In a guideline combined repeated dose and reproduction / developmental screening study (OECD 422) conducted according to Good Laboratory Practices, WIL Research Labs (2010) evaluated the potential toxic effects of phosphorodithioic acid, mixed O,O-bis(iso-Bu and pentyl) esters, zinc salts when administered to rats. This study was designed to evaluate the toxic effects, including neurobehavioral effects, of the test material to parental animals and to evaluate the potential to effect male and female reproductive performance such as gonadal function, mating behavior, conception, parturition, and early postnatal development. The test material was administered orally by gavage once daily to 3 groups of Crl:CD(SD) rats at levels of 10, 40 or 160 mg/kg/day. The low- and mid-dose groups each consisted of 10 rats/sex and the high-dose group consisted of 15 rats/sex. A concurrent control group of 15 rats/sex received the vehicle, mineral oil USP, on a comparable regimen. Ten males/group selected for pairing were dosed for 14 days prior to mating through 1 day prior to euthanasia for a total of 28 doses. Ten females/group selected for pairing were dosed for 14 days prior to mating through lactation day 3 for a total of 40-52 doses; females that failed to deliver were dosed through the day prior to euthanasia (post-mating day 25) for a total of 40 doses. The extra 5 males and 5 females in the control and high-dose groups were not used for mating and were treated beginning on study day 0; following 28 doses for the males and 40 doses for the females, these animals were assigned to the post-treatment period and remained on study for a 14-day non-dosing period.
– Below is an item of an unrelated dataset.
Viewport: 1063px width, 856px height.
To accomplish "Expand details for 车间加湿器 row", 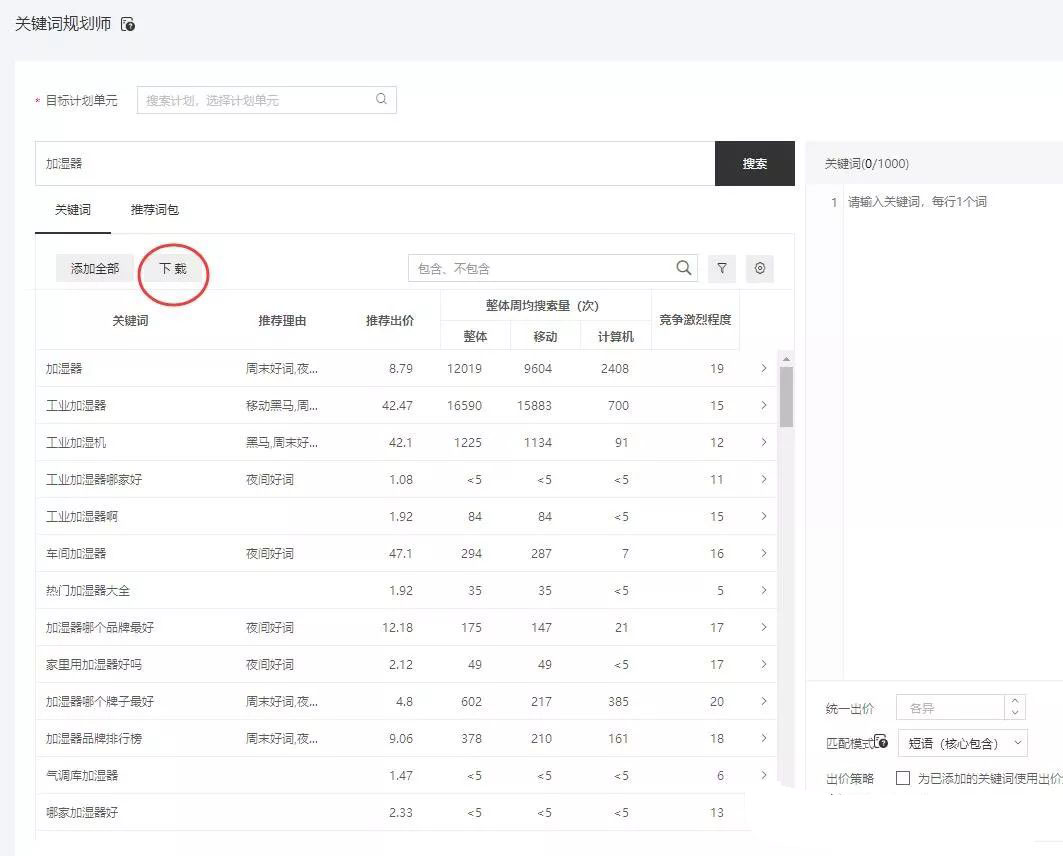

Test item-related moribundity, clinical findings, and microscopic findings in the non glandular portion of the stomach, characterized by epithelial hyperplasia, hyperkeratosis, and inflammation, were observed in the 160 mg/kg/day group. The injury to the nonglandular portion of the stomach was localized and considered to be irritation from test item portal-of-entry effects. Based on these results, the NOEL for portal-of-entry effects was considered to be 40 mg/kg/day, and excluding the histologic injury to the nonglandular stomach, the no-observed-adverse-effect level (NOAEL) for systemic toxicity was considered to be 160 mg/kg/day.

Endpoint conclusion

Endpoint conclusion:

no adverse effect observed

Quality of whole database:

The available information comprises an adequate and reliable study (Klimisch score 2) from a reference substance with similar structure and intrinsic properties. Read-across is justified based on common functional group(s) and similarities in physicochemical and/or (eco)toxicological properties (refer to endpoint discussion for further details).
The selected study is thus sufficient to fulfil the standard information requirements set out in Annex VIII-IX, 8.6.1, in accordance with Annex XI, 1.5, of Regulation (EC) No 1907/2006.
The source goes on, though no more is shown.